Supplied entries:
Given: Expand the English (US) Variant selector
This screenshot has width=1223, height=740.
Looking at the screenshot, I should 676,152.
---
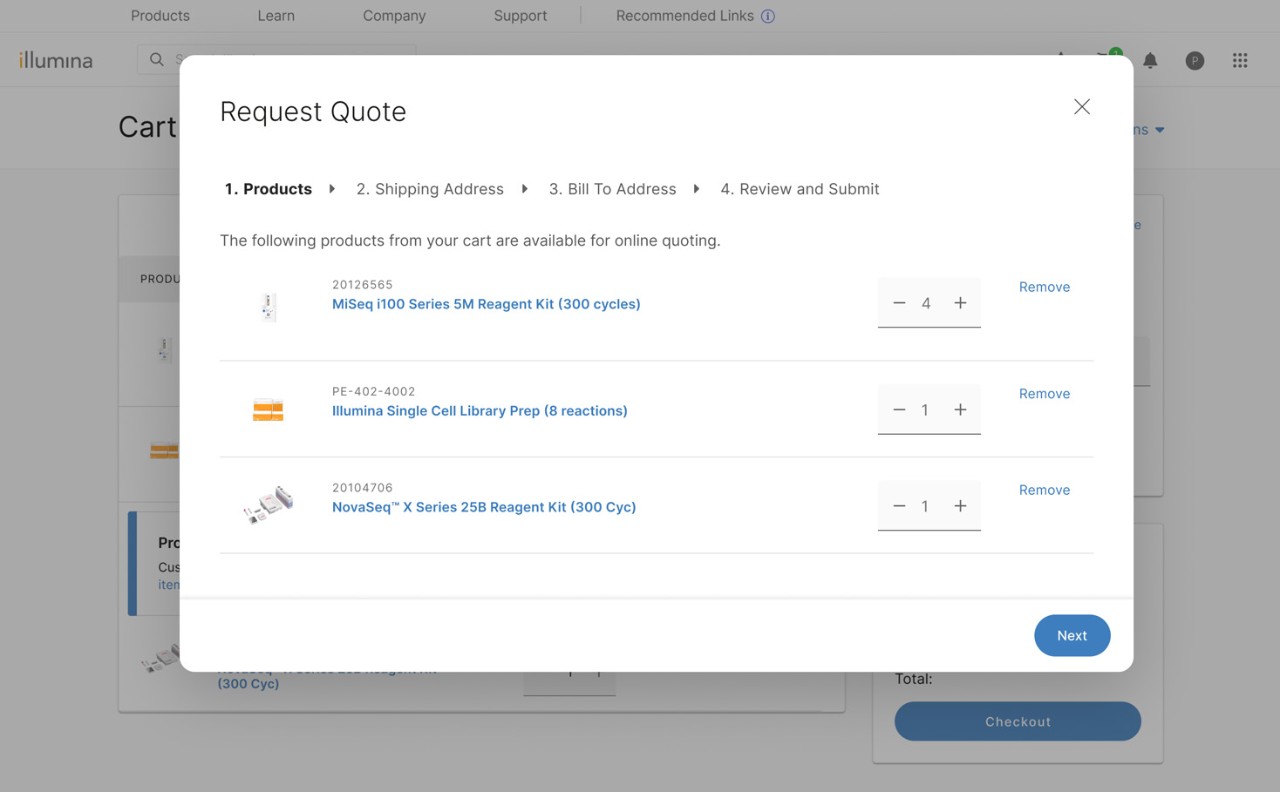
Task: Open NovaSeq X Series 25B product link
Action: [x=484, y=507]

Problem to solve:
Can you rewrite the rows from the line with "Given: Expand the" to the line with "Looking at the screenshot, I should 676,152.", swapping "selector" for "dropdown" and leaving everything else as it is?

Exercise solution:
Given: Expand the English (US) Variant dropdown
This screenshot has width=1223, height=740.
Looking at the screenshot, I should 676,152.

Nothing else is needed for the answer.